The HOW part is your persuasive strategy that gets your Who (your core customer) to buy your What (your uncommon offering).  This approach doesn’t void out competition, but it does allow you to stay ahead of them and to stand out from them, a process that is both dynamic and constant.

Bob (author of Inside Advantage) states that there are five hallmarks to a good persuasive strategy:

  1. It must be action-oriented, not just a vague promise or sincere commitment.
  2. It must define the specific action right up front; the first word must always be an action verb.
  3. It must be strategic, not tactical – it must state “what” your product will actually do, not “how” the product will do it.
  4. It must be honest and achievable, not imagined and unaffordable.
  5. It must be tightly integrated with your definition of the core customer and the reality of your uncommon offering.

A few good examples (the book has several more) of How statements are:

Triaminic

Help Mom select the symptom-specific Triaminic formula that has only the medicine her child needs to get well as quickly as possible.

Juicy Juice

Demonstrate that Juicy Juice is the healthy juice for kids by comparing its 100 percent pure juice-absolutely no added ingredients formulation with the ordinary competitive juice beverage drinks.

 

After you’ve discovered your Who, What and How, the last part is to define your Own It’s, which are the imaginative acts that celebrate and support your advantage.  The Who, What, and How are your own private awareness that can only be made known to your clients through “imaginative acts” that celebrate your What (your uncommon offering).

Demonstrating imaginative acts might look like this:

A newspaper wants to earn the community’s trust by making it a better place to live, so they offer reader coffee talks with reporters, free article lamination service, advertiser appreciation lunches, recipe contest, new-neighbor showcase or an amateur art contest.

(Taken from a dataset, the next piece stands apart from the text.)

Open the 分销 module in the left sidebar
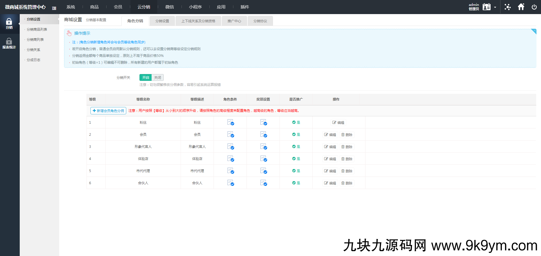Image resolution: width=541 pixels, height=256 pixels. [9, 23]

The book provides Own It examples for an upscale tanning salon, a sports and entertainment marketing agency, a prominent wealth management firm and a renowned symphony orchestra just to name a few.  Implementing Own It’s for your company is a great driver to support the message you want to convey to clients and to prove to them that you mean it!

Often times in business we say and write about who we are and what we do, but it’s in the Own It process that we put actions with those words and prove to our clients how we’re different.